――それが、ご自身が小説を書くきっかけにもなったのですね。窪さんは2010年にデビューしてから、現代人の日常以外にも、さまざまな題材を書かれていますよね。極端に少子化が進んだ近未来社会を舞台にした『アカガミ』とか、少年犯罪の加害者と被害者のその後を追った『さよなら、ニルヴァーナ』とか……。

 『アカガミ』なんて、全然SFを読んでこなかったのに「SFっぽいものを書きたい」っていう、ただそれだけで書いたという(笑)。

 

「60歳になるまで、私はあと4年しかないんです」

――昨日の記者会見で「遅咲きなので残された時間が他の作家よりも短い」から「次々と書いていきたい」とおっしゃっていました。5年以上前のインタビューでも同じことをおっしゃっていたので、ずっとそう意識されてきたんだな、と思って。

 また同年デビューの朝井さんと柚木さんの話になりますが、たとえば朝井さんが60歳になるまではあと30年くらいあるけれど、私はあと4年しかないんです。私はこの先、柚木さんの『らんたん』のような、あんなに書くのに体力を使う小説が書けるのだろうか、とも思います。

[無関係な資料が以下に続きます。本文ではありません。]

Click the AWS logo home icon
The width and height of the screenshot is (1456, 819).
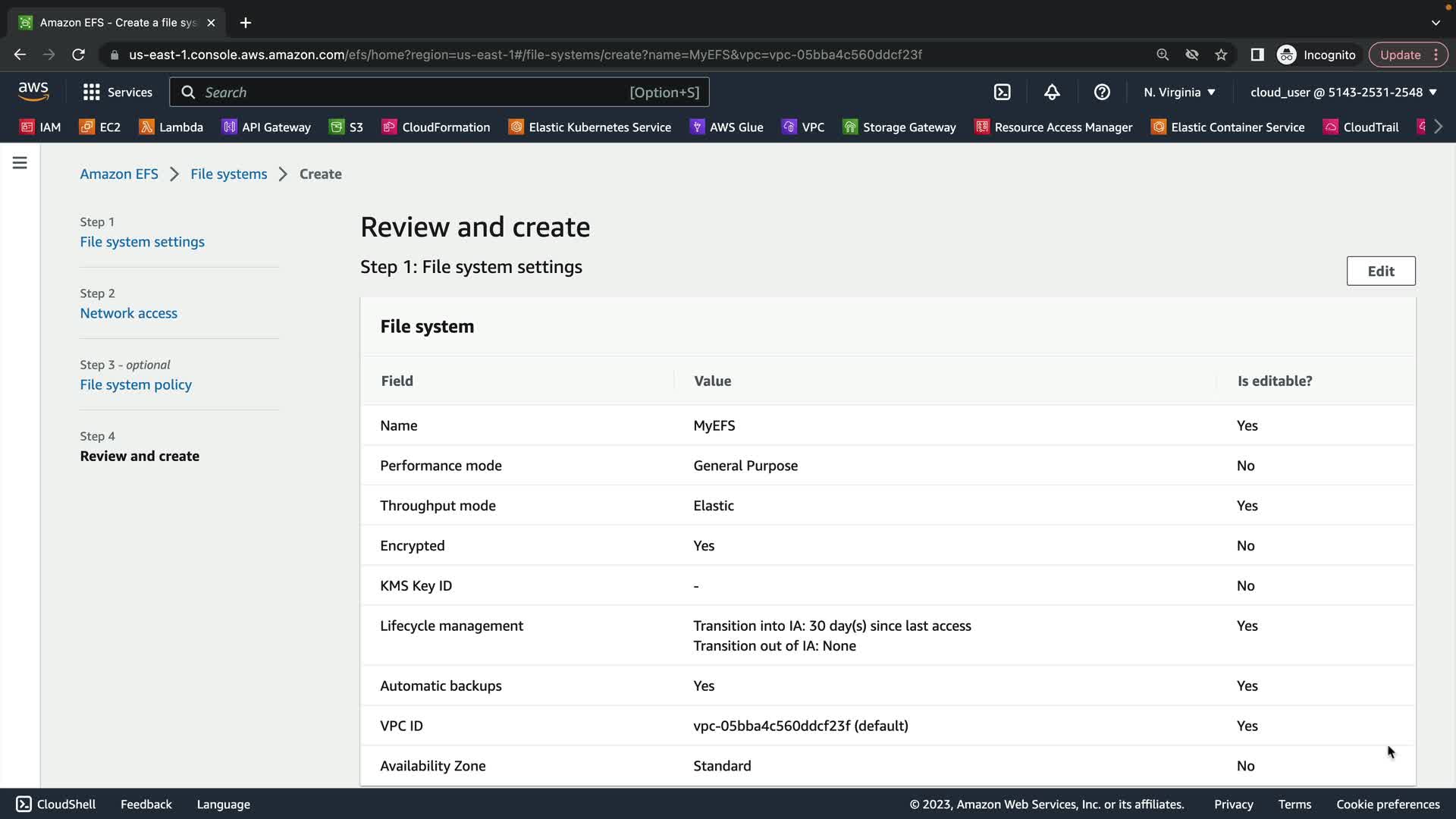tap(33, 92)
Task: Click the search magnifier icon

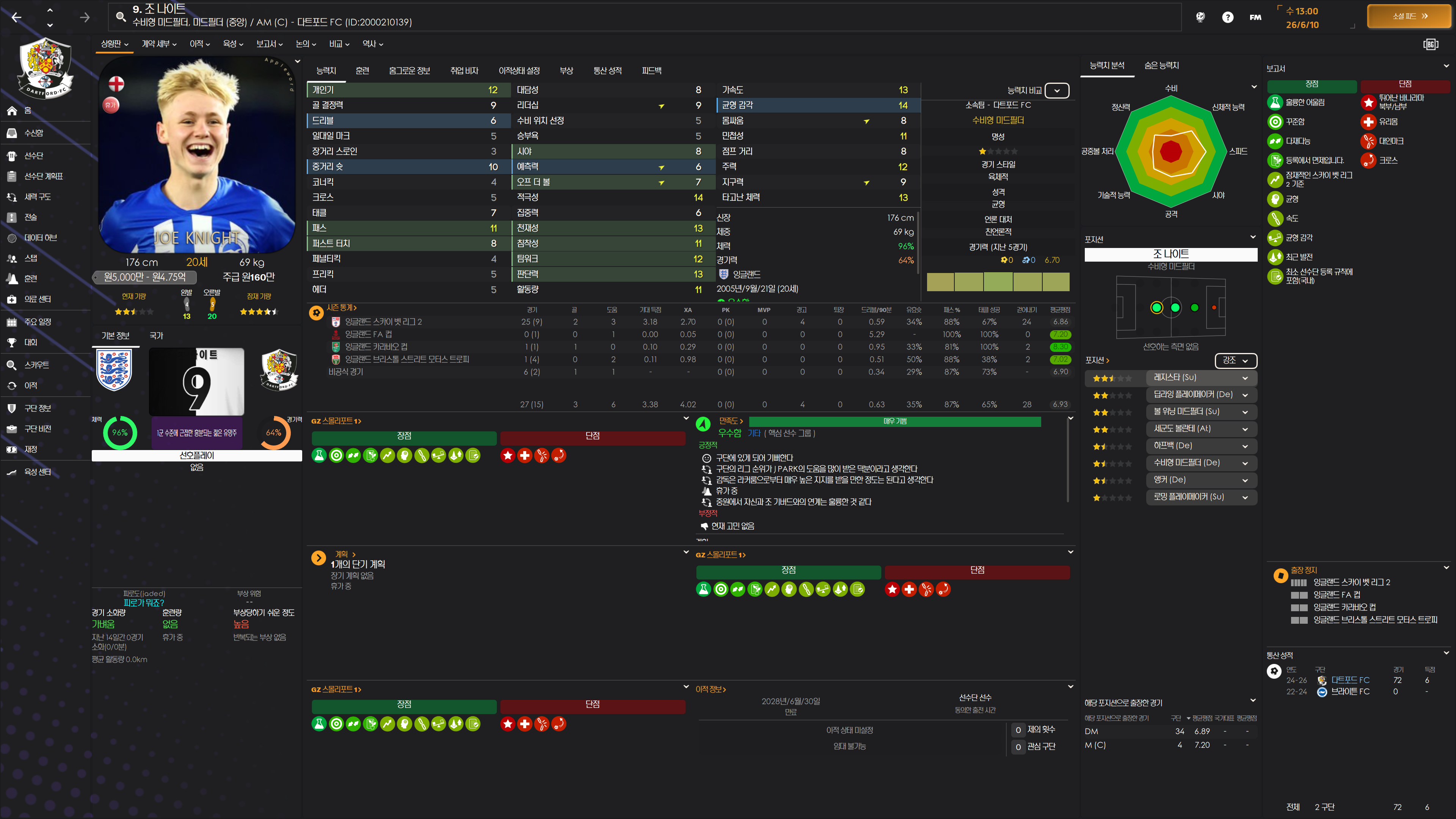Action: point(121,17)
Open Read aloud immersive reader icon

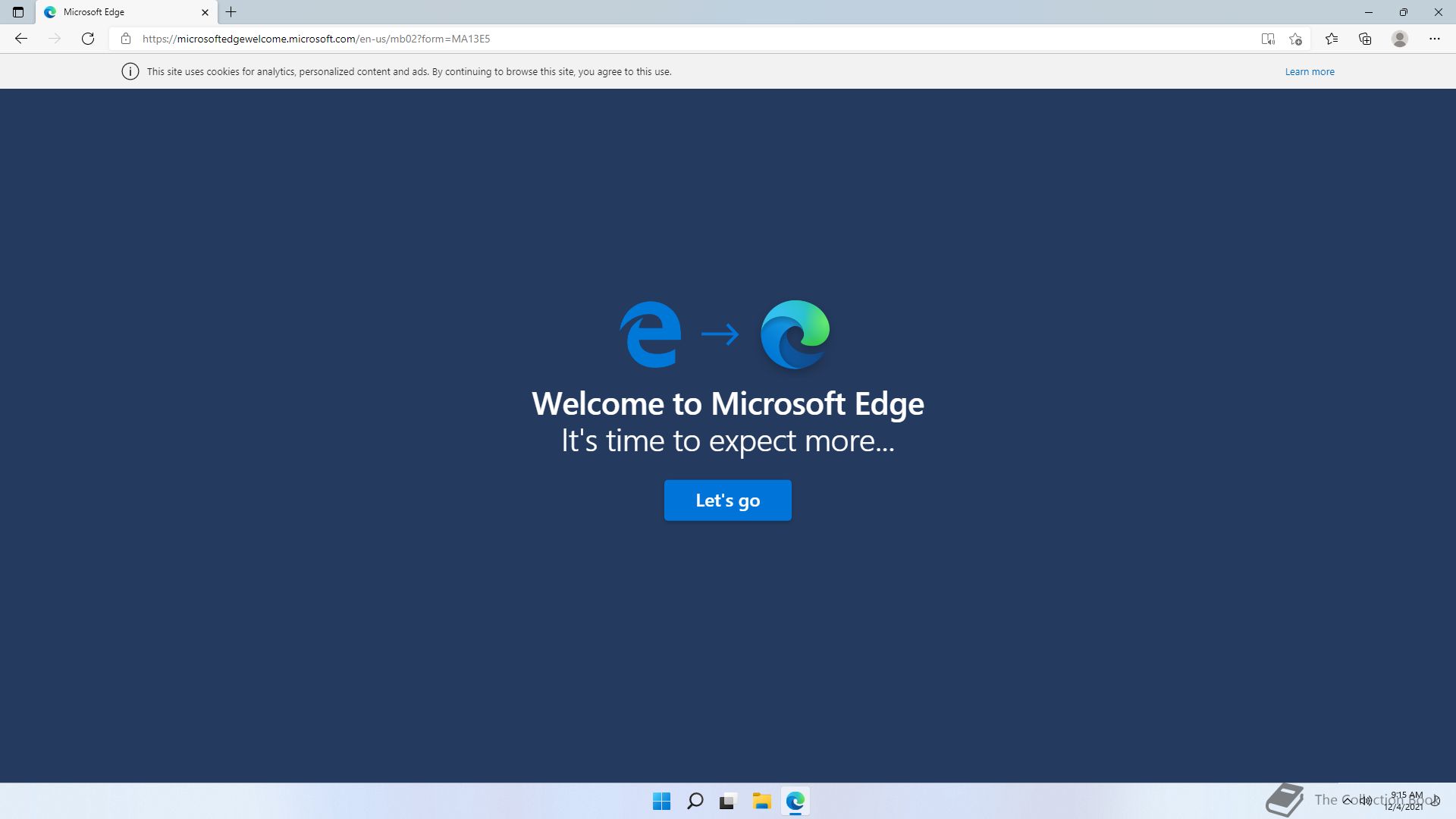click(x=1267, y=39)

お二人とも大変に優れた小説家でライバルというのもおこがましいのですが、私にとってはお二人の存在がすごくいい刺激になっていて、どんどん書いていかなくちゃという気持ちになります。

 60代、70代で書いている方もたくさんいらっしゃいますし目標だとは思っていますが、自分の体力がどんどん衰えていくことは分かっているし、精力を注ぎ込める時間はそんなにない気がして。なるべく体調を整えて、精進していきたいです。

――それだけ、書きたいことが沢山あって、かつ、早く書きたいということですか。

 そうですね。たとえば『夜に星を放つ』と同時期に「小説新潮」で連載していた『夏日狂想』は、明治、大正、昭和を生きた物書きの女の話なんですが、そうした、今の時代から昔を俯瞰して見る作品を書くのはすごく体力も使うし、神経も使うんです。なので早く書いておきたい気持ちがありました。これは9月に刊行予定です。